◆ Problem requirements: From the records below, pull each line that has "agent".

[[ Material shown open ]]

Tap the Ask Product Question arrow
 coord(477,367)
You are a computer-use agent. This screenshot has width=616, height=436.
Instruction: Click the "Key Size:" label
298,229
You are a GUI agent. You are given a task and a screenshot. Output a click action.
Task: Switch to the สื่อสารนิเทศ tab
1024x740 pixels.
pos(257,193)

[[ Material shown closed ]]
[[ Material shown open ]]

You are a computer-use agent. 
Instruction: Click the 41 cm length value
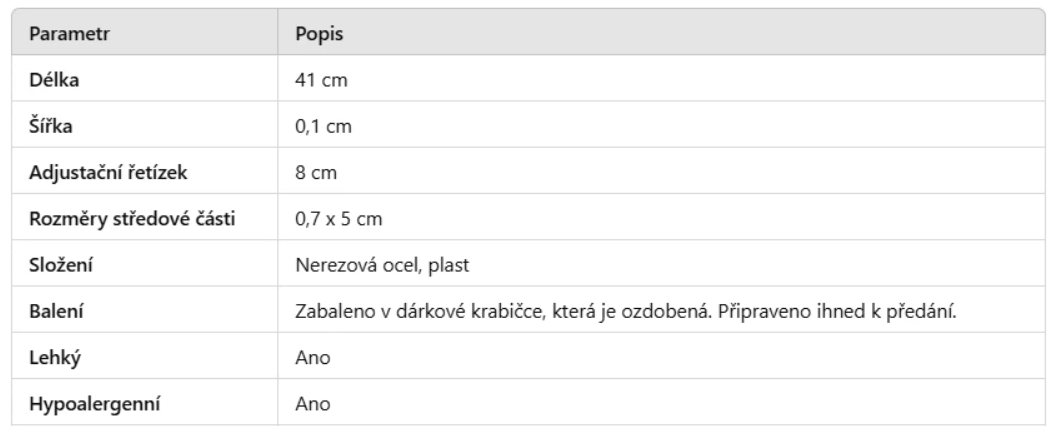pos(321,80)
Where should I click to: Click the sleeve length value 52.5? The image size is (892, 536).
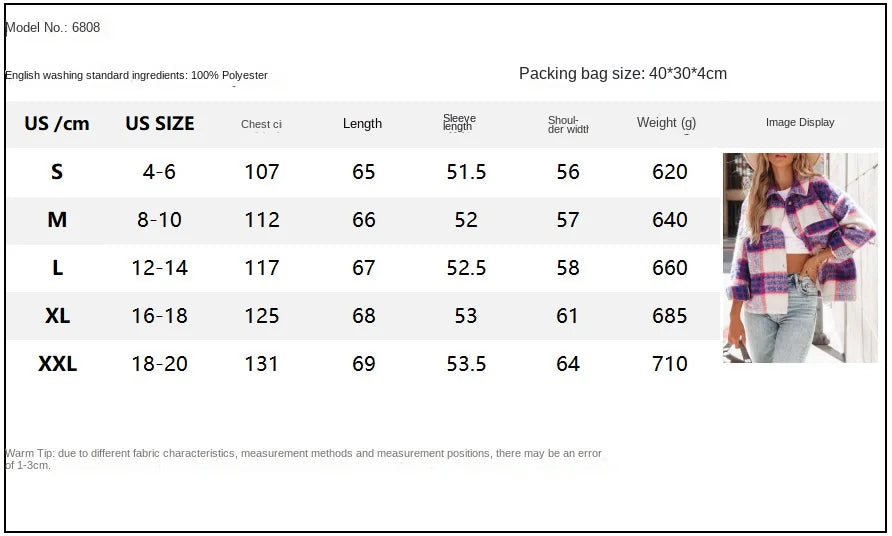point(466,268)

[[ Material shown closed ]]

◆ Exercise answer:
You are a computer-use agent. This screenshot has width=616, height=436.
You are a GUI agent. You are given a task and a screenshot. Output a click action.
You are a computer-use agent. 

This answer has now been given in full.